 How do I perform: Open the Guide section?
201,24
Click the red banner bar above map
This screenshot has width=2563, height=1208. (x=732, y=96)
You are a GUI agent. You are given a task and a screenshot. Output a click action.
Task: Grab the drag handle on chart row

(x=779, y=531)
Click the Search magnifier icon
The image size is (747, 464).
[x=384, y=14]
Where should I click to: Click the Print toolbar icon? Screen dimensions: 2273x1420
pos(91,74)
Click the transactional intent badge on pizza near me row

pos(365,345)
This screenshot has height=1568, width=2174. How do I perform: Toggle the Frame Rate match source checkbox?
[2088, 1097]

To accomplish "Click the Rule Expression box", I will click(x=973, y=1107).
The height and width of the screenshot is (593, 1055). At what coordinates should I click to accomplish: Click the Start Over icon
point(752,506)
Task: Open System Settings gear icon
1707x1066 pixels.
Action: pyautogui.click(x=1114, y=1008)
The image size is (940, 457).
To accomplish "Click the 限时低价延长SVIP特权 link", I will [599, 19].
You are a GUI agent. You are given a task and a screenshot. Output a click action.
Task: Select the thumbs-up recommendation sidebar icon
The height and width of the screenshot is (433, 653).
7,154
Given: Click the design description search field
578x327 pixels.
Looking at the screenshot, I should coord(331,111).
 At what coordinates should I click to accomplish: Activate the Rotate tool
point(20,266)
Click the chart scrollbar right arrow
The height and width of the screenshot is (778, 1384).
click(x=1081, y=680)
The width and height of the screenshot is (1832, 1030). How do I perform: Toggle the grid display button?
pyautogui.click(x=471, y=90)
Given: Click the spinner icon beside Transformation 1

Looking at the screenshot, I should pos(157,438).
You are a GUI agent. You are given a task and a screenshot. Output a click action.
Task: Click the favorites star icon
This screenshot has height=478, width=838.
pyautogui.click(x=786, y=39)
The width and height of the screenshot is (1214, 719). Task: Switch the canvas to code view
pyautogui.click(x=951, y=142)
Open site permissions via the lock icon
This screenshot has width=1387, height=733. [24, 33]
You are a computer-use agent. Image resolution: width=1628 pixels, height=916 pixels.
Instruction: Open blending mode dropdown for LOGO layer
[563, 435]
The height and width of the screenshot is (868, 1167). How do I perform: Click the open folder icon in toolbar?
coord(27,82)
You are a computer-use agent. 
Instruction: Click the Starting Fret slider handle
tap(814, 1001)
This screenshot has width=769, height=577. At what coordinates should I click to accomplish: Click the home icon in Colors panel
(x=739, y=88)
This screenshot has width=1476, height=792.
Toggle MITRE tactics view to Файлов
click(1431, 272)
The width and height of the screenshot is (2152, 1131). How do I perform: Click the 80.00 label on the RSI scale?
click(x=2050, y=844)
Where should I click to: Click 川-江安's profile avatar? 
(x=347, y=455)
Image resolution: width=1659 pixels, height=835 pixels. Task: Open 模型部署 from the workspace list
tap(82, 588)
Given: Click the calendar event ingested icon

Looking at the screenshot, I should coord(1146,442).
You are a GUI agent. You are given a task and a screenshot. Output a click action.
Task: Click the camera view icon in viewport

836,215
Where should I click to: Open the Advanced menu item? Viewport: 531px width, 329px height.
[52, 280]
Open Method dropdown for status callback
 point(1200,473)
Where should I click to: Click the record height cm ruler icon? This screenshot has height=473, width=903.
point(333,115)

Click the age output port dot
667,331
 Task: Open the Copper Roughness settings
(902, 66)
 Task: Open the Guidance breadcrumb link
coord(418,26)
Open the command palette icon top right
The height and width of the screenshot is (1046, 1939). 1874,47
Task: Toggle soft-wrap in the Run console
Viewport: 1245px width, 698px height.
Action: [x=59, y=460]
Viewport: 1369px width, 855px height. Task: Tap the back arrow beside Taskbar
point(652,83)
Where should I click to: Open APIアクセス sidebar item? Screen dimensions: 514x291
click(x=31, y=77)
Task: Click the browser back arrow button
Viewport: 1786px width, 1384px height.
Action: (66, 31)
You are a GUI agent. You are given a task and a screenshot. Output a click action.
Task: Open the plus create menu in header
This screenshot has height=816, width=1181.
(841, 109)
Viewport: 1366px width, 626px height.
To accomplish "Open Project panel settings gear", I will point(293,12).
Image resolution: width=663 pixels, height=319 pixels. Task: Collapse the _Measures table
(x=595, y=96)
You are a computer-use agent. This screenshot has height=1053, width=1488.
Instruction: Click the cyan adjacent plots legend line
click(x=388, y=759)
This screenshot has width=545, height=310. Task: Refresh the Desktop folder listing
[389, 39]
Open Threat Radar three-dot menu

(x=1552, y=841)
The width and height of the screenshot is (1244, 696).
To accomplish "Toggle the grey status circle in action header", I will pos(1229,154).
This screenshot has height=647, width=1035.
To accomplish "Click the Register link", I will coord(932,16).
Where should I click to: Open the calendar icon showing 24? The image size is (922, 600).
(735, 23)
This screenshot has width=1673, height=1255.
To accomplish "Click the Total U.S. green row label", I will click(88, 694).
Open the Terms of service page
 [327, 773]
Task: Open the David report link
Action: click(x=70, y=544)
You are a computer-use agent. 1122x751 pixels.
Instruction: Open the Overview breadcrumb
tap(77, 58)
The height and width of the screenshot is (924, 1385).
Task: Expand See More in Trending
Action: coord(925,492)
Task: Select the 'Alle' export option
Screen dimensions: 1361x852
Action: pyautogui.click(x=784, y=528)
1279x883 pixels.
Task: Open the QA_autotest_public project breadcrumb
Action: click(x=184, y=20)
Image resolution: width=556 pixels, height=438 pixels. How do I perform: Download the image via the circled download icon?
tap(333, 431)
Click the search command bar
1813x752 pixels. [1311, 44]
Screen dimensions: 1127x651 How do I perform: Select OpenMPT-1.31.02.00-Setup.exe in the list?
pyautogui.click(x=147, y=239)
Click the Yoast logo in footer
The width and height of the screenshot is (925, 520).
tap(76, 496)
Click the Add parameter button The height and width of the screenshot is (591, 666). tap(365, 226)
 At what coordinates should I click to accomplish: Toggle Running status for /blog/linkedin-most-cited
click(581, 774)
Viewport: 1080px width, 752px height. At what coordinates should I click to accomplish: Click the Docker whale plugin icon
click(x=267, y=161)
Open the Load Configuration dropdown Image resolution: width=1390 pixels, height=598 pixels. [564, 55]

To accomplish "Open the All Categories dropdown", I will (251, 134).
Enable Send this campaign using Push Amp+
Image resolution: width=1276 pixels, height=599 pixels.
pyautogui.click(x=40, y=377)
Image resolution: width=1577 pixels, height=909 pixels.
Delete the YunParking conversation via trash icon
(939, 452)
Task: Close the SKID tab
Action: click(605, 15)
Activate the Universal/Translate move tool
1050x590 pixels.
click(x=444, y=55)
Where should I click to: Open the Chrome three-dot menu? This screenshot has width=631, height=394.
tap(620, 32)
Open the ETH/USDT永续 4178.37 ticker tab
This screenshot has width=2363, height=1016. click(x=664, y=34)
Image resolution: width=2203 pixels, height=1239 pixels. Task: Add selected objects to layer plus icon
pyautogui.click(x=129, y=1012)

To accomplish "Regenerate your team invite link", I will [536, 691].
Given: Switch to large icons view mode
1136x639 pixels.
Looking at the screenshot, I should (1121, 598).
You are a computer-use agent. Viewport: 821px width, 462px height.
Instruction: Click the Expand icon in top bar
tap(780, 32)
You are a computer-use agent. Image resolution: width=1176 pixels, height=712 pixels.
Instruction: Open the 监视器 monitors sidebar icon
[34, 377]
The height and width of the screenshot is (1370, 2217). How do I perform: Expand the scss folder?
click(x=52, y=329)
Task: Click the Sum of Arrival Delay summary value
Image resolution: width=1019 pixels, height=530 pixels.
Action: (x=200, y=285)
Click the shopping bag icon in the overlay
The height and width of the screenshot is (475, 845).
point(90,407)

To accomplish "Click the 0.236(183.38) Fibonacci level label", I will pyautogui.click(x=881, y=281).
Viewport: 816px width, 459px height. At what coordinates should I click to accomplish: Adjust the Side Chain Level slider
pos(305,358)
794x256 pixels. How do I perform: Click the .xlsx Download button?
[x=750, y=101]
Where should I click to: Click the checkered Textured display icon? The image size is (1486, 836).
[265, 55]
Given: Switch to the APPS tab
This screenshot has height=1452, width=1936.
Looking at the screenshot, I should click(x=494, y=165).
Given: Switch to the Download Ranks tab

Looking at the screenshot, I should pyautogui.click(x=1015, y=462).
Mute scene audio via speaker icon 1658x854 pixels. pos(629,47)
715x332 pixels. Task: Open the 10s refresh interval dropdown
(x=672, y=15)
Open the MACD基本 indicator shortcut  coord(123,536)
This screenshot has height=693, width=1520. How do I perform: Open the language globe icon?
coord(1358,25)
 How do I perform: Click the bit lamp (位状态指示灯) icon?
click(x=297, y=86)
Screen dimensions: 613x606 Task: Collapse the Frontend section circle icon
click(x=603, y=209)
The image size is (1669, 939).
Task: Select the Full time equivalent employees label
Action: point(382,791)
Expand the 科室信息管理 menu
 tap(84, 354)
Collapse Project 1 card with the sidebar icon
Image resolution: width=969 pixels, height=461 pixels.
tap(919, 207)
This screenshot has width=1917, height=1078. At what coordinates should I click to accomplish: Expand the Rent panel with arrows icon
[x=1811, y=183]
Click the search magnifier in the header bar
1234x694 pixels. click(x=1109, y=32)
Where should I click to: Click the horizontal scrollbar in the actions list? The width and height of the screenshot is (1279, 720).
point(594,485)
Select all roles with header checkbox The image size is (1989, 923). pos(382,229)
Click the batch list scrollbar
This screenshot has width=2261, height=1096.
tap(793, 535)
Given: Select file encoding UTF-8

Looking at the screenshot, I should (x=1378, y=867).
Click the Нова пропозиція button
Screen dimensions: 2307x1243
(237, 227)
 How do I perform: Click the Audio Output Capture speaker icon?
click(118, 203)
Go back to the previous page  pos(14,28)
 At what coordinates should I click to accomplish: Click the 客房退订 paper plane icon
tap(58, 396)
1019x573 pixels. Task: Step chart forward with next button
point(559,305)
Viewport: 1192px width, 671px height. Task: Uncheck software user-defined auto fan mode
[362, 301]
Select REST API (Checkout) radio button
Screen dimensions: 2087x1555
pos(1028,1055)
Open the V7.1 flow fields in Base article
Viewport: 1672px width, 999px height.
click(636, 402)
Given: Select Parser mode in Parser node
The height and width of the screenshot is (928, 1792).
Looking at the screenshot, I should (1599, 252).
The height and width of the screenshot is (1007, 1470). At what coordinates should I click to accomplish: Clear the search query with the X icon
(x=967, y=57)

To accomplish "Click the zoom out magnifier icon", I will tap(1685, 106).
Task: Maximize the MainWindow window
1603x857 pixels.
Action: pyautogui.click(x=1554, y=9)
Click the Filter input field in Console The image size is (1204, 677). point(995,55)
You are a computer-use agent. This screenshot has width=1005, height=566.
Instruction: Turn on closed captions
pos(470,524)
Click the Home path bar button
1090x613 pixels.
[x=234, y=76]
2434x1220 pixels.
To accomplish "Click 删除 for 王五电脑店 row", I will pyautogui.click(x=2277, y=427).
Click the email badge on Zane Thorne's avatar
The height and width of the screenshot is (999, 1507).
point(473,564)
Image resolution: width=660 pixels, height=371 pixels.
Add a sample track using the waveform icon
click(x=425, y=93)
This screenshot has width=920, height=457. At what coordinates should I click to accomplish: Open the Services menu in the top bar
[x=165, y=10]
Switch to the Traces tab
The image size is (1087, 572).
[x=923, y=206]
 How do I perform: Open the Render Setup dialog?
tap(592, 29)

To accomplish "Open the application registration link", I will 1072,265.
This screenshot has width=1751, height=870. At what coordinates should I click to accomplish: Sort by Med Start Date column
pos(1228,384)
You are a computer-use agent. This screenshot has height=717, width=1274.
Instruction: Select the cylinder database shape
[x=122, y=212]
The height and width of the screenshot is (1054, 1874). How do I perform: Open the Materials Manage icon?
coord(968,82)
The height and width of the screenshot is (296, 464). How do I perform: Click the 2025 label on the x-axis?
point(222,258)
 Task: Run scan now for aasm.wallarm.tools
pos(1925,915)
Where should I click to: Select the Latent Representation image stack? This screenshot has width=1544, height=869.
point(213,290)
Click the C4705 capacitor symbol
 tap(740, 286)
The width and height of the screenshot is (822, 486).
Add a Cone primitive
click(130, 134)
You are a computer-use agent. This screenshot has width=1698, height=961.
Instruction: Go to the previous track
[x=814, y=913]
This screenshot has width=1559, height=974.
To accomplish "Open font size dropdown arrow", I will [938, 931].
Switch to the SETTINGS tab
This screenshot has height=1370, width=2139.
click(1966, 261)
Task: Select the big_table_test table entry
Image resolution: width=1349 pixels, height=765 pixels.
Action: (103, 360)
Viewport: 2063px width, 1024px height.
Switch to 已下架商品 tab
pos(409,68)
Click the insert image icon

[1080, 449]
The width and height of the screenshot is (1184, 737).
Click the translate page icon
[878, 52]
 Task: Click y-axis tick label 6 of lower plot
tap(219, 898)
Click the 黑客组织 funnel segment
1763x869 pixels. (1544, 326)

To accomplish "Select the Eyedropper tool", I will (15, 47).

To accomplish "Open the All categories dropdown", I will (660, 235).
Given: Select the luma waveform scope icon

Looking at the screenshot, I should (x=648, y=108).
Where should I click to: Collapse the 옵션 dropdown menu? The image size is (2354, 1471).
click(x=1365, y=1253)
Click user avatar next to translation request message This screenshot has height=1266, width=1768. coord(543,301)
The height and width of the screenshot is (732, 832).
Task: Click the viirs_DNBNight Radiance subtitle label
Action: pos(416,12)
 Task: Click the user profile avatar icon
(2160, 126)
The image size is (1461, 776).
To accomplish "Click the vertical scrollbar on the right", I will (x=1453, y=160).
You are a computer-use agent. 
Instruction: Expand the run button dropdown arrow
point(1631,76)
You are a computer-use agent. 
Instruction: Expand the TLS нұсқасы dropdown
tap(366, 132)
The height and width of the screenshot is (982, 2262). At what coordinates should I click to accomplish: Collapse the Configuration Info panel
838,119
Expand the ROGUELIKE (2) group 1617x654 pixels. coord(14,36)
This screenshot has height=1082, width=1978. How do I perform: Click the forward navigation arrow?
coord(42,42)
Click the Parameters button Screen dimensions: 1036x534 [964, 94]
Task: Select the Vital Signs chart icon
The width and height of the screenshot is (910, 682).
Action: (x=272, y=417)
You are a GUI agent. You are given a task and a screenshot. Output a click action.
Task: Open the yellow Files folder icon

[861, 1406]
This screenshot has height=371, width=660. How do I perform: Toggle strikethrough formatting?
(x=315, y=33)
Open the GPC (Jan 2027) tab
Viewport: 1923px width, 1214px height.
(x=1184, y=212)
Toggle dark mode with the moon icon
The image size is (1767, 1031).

◆ ◆ ◆ ◆

■ Problem to solve ■
Look above for the line with "1603x857 pixels." and the line with "has height=717, width=1274."; transcribe both and all lines in between, exactly, and nothing else.

■ Result of the exercise ■
1603x857 pixels.
Action: pyautogui.click(x=1554, y=9)
Click the Filter input field in Console The image size is (1204, 677). point(995,55)
You are a computer-use agent. This screenshot has width=1005, height=566.
Instruction: Turn on closed captions
pos(470,524)
Click the Home path bar button
1090x613 pixels.
[x=234, y=76]
2434x1220 pixels.
To accomplish "Click 删除 for 王五电脑店 row", I will pyautogui.click(x=2277, y=427).
Click the email badge on Zane Thorne's avatar
The height and width of the screenshot is (999, 1507).
point(473,564)
Image resolution: width=660 pixels, height=371 pixels.
Add a sample track using the waveform icon
click(x=425, y=93)
This screenshot has width=920, height=457. At what coordinates should I click to accomplish: Open the Services menu in the top bar
[x=165, y=10]
Switch to the Traces tab
The image size is (1087, 572).
[x=923, y=206]
 How do I perform: Open the Render Setup dialog?
tap(592, 29)

To accomplish "Open the application registration link", I will 1072,265.
This screenshot has width=1751, height=870. At what coordinates should I click to accomplish: Sort by Med Start Date column
pos(1228,384)
You are a computer-use agent. This screenshot has height=717, width=1274.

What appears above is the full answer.